Machine Learning Inference Performance

AIMark 3

AIMark makes use of various vendor SDKs to implement the benchmarks. This means that the end-results really aren’t a proper apples-to-apples comparison, however it represents an approach that actually will be used by some vendors in their in-house applications or even some rare third-party app.

鲁大师 / Master Lu - AIMark 3 - InceptionV3 鲁大师 / Master Lu - AIMark 3 - ResNet34 鲁大师 / Master Lu - AIMark 3 - MobileNet-SSD 鲁大师 / Master Lu - AIMark 3 - DeepLabV3

In AIMark 3, the benchmark uses each vendor’s proprietary SDK in order to accelerate the NN workloads most optimally. For Qualcomm’s devices, this means that seemingly the benchmark is also able to take advantage of the new Tensor cores. Here, the performance improvements of the new Snapdragon 865 chip is outstanding, posting in 2-3x performance compared to its predecessor.

AIBenchmark 3

AIBenchmark takes a different approach to benchmarking. Here the test uses the hardware agnostic NNAPI in order to accelerate inferencing, meaning it doesn’t use any proprietary aspects of a given hardware except for the drivers that actually enable the abstraction between software and hardware. This approach is more apples-to-apples, but also means that we can’t do cross-platform comparisons, like testing iPhones.

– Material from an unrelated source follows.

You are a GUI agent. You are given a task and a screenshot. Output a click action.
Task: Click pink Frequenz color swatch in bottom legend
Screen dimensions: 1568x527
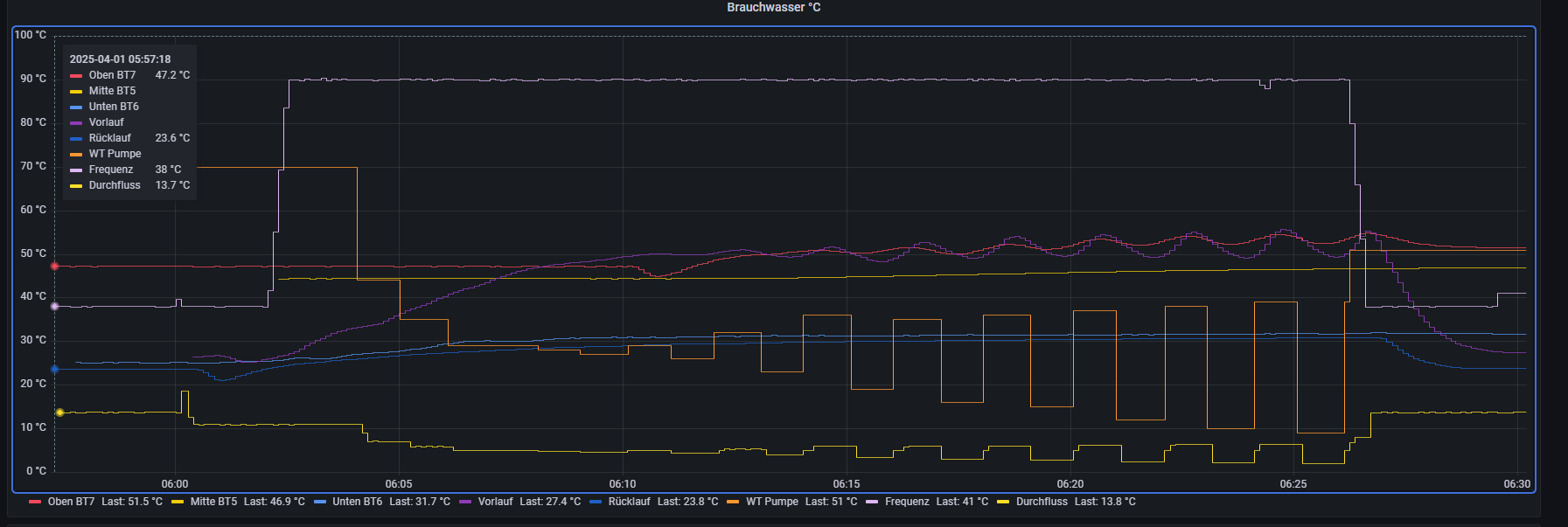tap(872, 502)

We’re publishing one-shot inference times. The difference here to sustained performance inference times is that these figures have more timing overhead on the part of the software stack from initialising the test to actually executing the computation.

AIBenchmark 3 - NNAPI CPU

We’re segregating the AIBenchmark scores by execution block, starting off with the regular CPU workloads that simply use TensorFlow libraries and do not attempt to run on specialized hardware blocks.

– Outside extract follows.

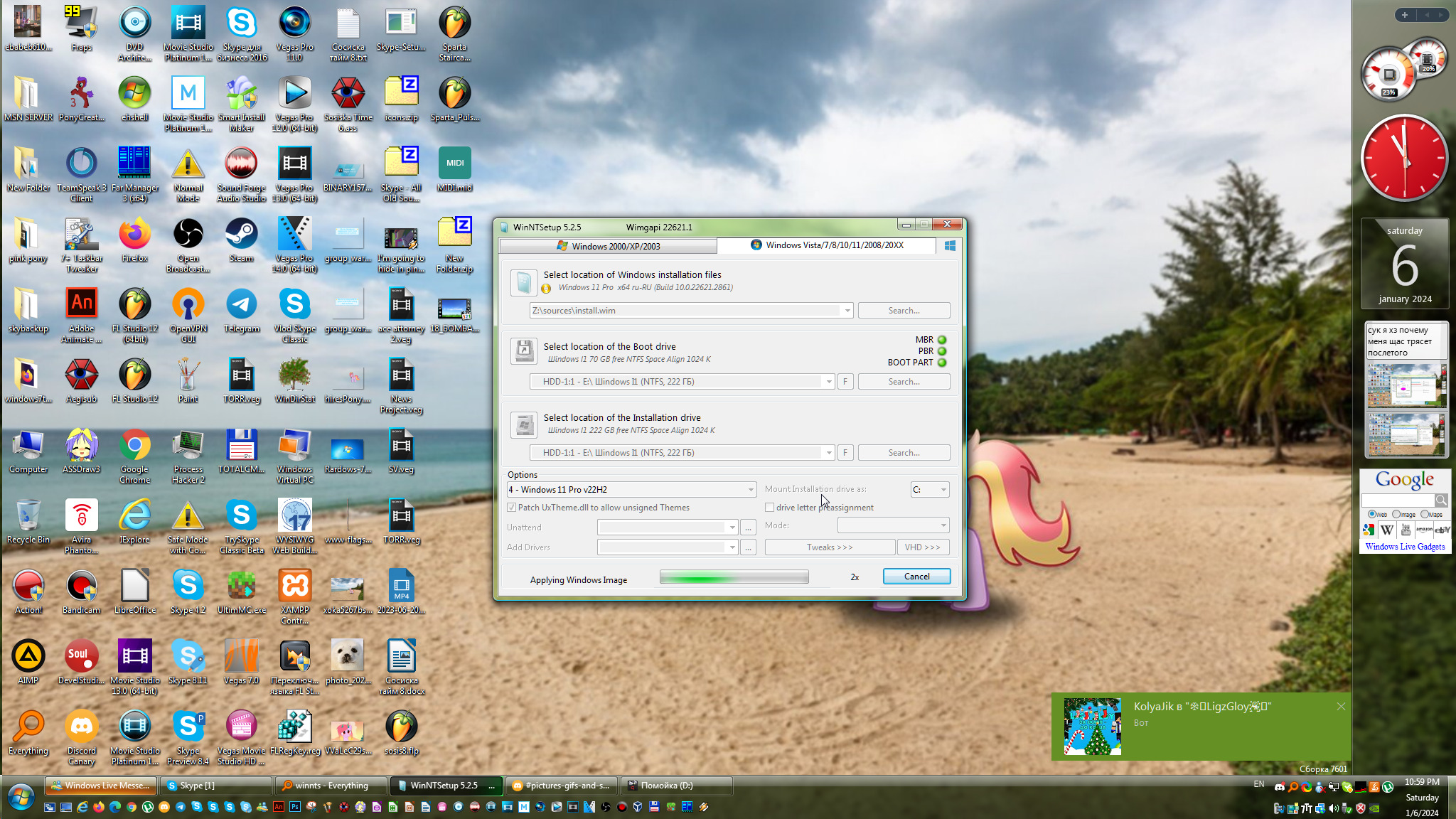Select Windows Vista/7/8/10/11 tab
The height and width of the screenshot is (819, 1456).
[827, 245]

AIBenchmark 3 - 1 - The Life - CPU/FP AIBenchmark 3 - 2 - Zoo - CPU/FP AIBenchmark 3 - 3 - Pioneers - CPU/INT AIBenchmark 3 - 4 - Let's Play - CPU/FP AIBenchmark 3 - 7 - Ms. Universe - CPU/FP AIBenchmark 3 - 7 - Ms. Universe - CPU/INT AIBenchmark 3 - 8 - Blur iT! - CPU/FP

Starting off with the CPU accelerated benchmarks, we’re seeing some large improvements of the Snapdragon 865. It’s particularly the FP workloads that are seeing some big performance increases, and it seems these improvements are likely linked to the microarchitectural improvements of the A77.

AIBenchmark 3 - NNAPI INT8

AIBenchmark 3 - 1 - The Life - INT8 AIBenchmark 3 - 2 - Zoo - Int8 AIBenchmark 3 - 3 - Pioneers - INT8 AIBenchmark 3 - 5 - Masterpiece - INT8 AIBenchmark 3 - 6 - Cartoons - INT8

INT8 workload acceleration in AI Benchmark happens on the HVX cores of the DSP rather than the Tensor cores, for which the benchmark currently doesn’t have support for. The performance increases here are relatively in line with what we expect in terms of iterative clock frequency increases of the IP block.

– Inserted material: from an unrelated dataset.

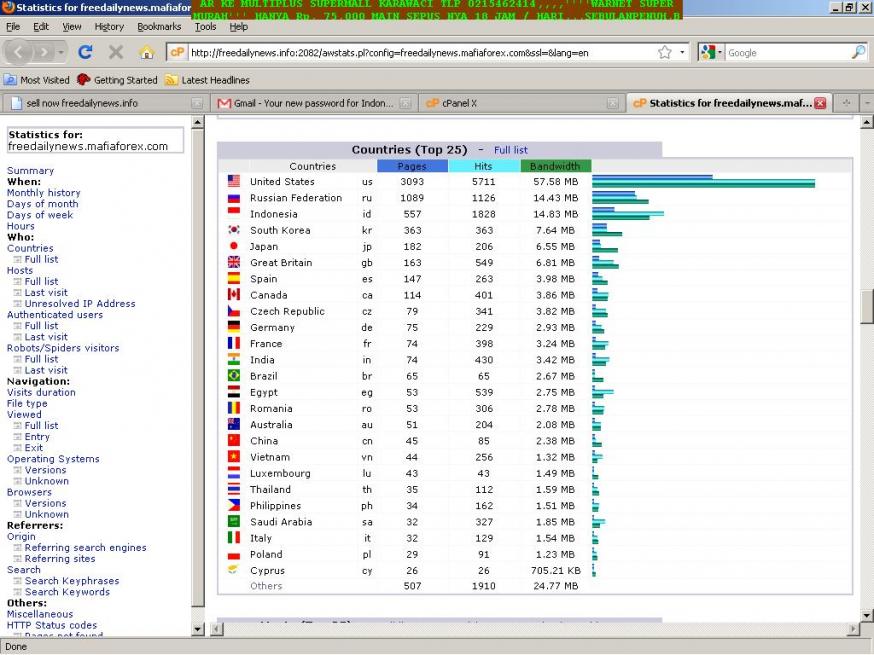
Task: Click Referring search engines link
Action: (x=85, y=548)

AIBenchmark 3 - NNAPI FP16

AIBenchmark 3 - 1 - The Life - FP16 AIBenchmark 3 - 2 - Zoo - FP16 AIBenchmark 3 - 3 - Pioneers - FP16 AIBenchmark 3 - 5 - Masterpiece - FP16 AIBenchmark 3 - 6 - Cartoons - FP16 AIBenchmark 3 - 9 - Berlin Driving - FP16 AIBenchmark 3 - 10 - WESPE-dn - FP16

FP16 acceleration on the Snapdragon 865 through NNAPI is likely facilitated through the GPU, and we’re seeing iterative improvements in the scores. Huawei’s Mate 30 Pro is in the lead in the vast majority of the tests as it’s able to make use of its NPU which support FP16 acceleration, and its performance here is quite significantly ahead of the Qualcomm chipsets.

AIBenchmark 3 - NNAPI FP32

AIBenchmark 3 - 10 - WESPE-dn - FP32

Finally, the FP32 test should be accelerated by the GPU. Oddly enough here the QRD865 doesn’t fare as well as some of the best S855 devices. It’s to be noted that the results here today were based on an early software stack for the S865 – it’s possible and even very likely that things will improve over the coming months, and the results will be different on commercial devices.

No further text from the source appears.